Saulter grunted, letting his body gingerly feel itself out. “All right,” he answered.
“Doc here says it ain't too bad. Didn't hit your lungs or nothing vital. Just going to be sore as hell for a while. Ripped out some of your white meat and you lost a good bit of blood.”
Saulter didn't smile.
The doctor went on working. In a moment he was through. He stepped back and told the man in the whipcord breeches, “He'll be all right in a few days. All he really needs is rest. He's got a hole in him that needs to plug itself up.”
“Thanks,” the man said. He waited until the doctor had departed and then came around and sat down on the cot next to Saulter's. He looked at the hunter intently. “I got a bad piece of business to do and I'd just as soon get it over with. Do you feel well enough?”
Saulter nodded slowly, his eyes on the man's face.
“I don't like what I've got to do, but it's got to be. I've got my orders and I've got a railroad to run. Now you're the best hunter I've ever seen and it was a fair fight, but the fact is I've got to let you go. You've got to clear out of here. Stay a couple of nights and then I want you gone.”
Saulter slowly raised his head off the pillow and cocked his head at the man.

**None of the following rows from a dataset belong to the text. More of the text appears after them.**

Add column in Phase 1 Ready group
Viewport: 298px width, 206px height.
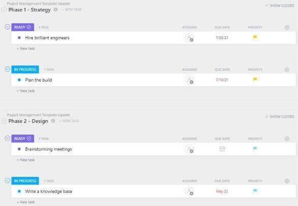[287, 27]
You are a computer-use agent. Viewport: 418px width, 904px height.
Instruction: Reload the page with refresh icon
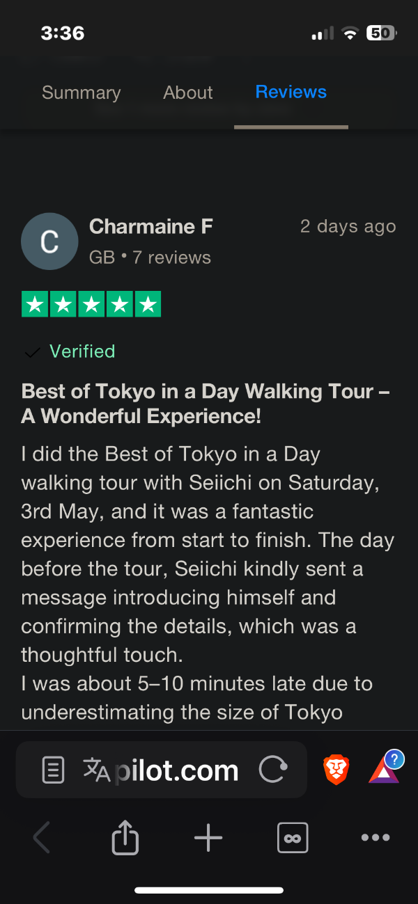coord(272,770)
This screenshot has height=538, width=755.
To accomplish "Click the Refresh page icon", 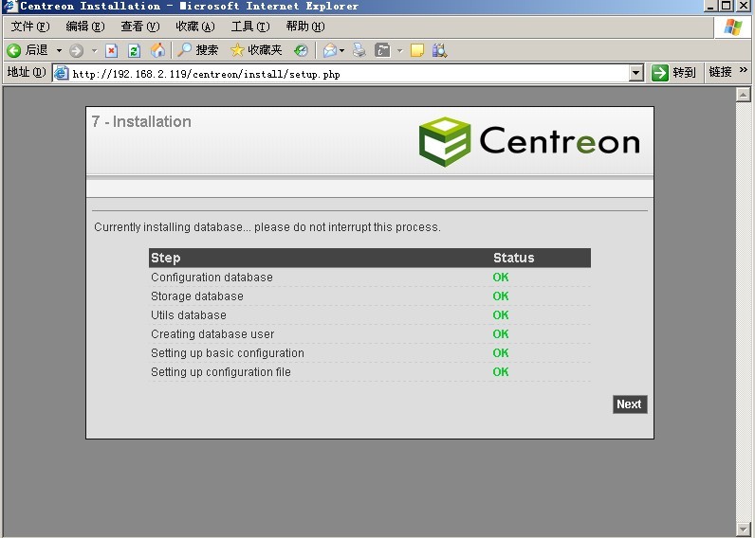I will [x=134, y=50].
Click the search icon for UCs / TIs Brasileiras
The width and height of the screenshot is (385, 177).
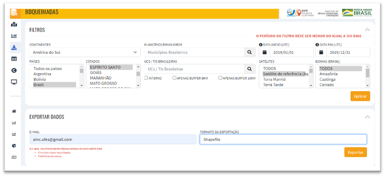pyautogui.click(x=250, y=69)
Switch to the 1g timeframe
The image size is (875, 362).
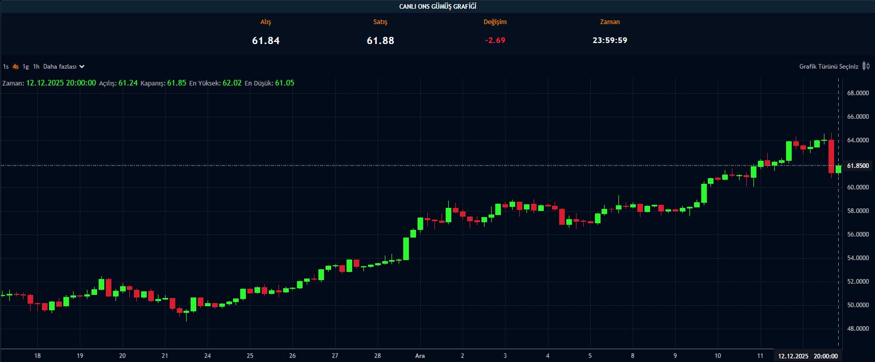click(x=26, y=67)
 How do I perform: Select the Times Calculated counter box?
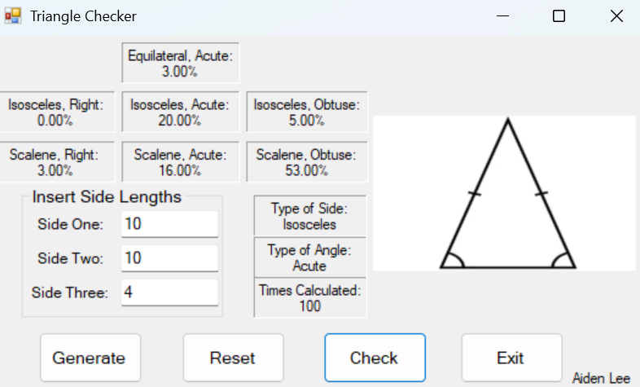coord(309,297)
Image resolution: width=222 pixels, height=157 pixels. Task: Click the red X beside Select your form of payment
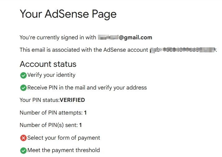[x=23, y=138]
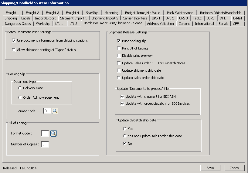The height and width of the screenshot is (173, 248).
Task: Uncheck Print packing slip checkbox
Action: click(119, 41)
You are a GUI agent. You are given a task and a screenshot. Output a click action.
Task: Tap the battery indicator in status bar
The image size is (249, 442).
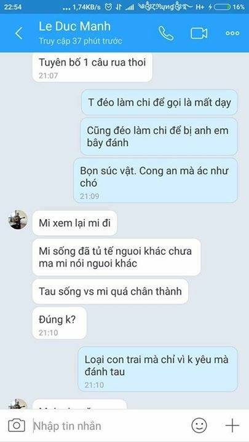point(223,7)

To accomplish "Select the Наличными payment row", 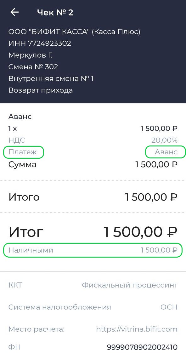I will [x=93, y=250].
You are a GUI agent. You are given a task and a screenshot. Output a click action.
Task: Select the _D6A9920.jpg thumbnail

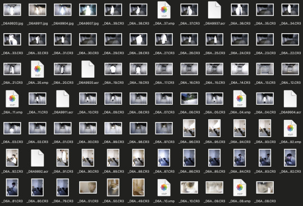pyautogui.click(x=12, y=10)

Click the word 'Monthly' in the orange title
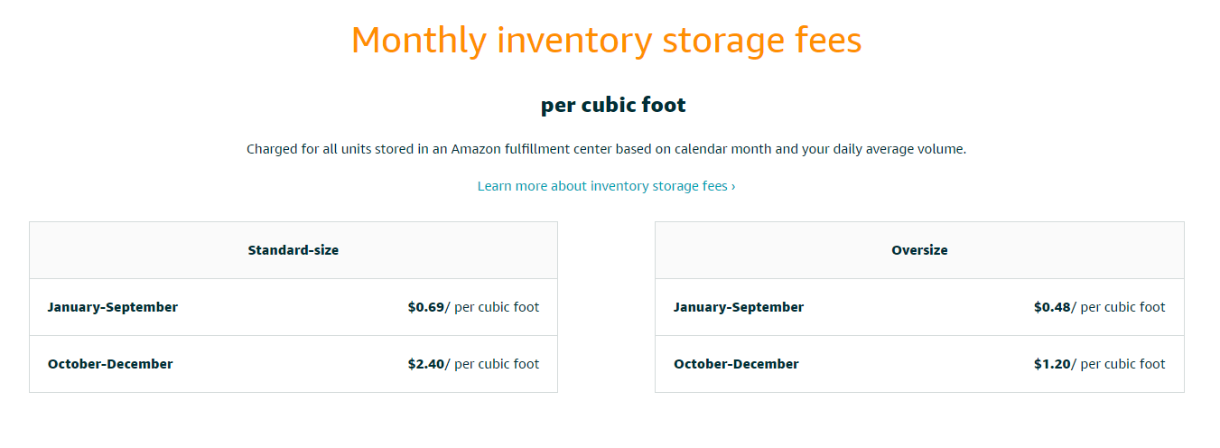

“Goddammit,” the foreman said. “Don't look at me like that. I know what a lousy sonofa-bitchin' deal it sounds like, but look at it from my side. I don't make the rules but I got to carry 'em out. There's always been a rule about trouble in camp. All parties, right or wrong, have to clear out. But it's worse than that. We're nearing completion and I just can't risk any trouble whatsoever. I know those two needed killing. Yes, and they asked for it. But they'll have friends, their kind always does. And there'll be more trouble. You know it as well as I do. I just can't risk it, Saulter. Not now.”
Saulter said distinctly, “Shit.”
The foreman nodded. “I agree.” He got up and began striding up and down. “Look, I know a few things you don't know. We got about thirty more miles of track to lay and then this show is going to be over anyway. So there wasn't much job left as it was. But right soon I'm going to have some high mucky-muck government officials around my neck and I can't have no trouble. Of any kind.”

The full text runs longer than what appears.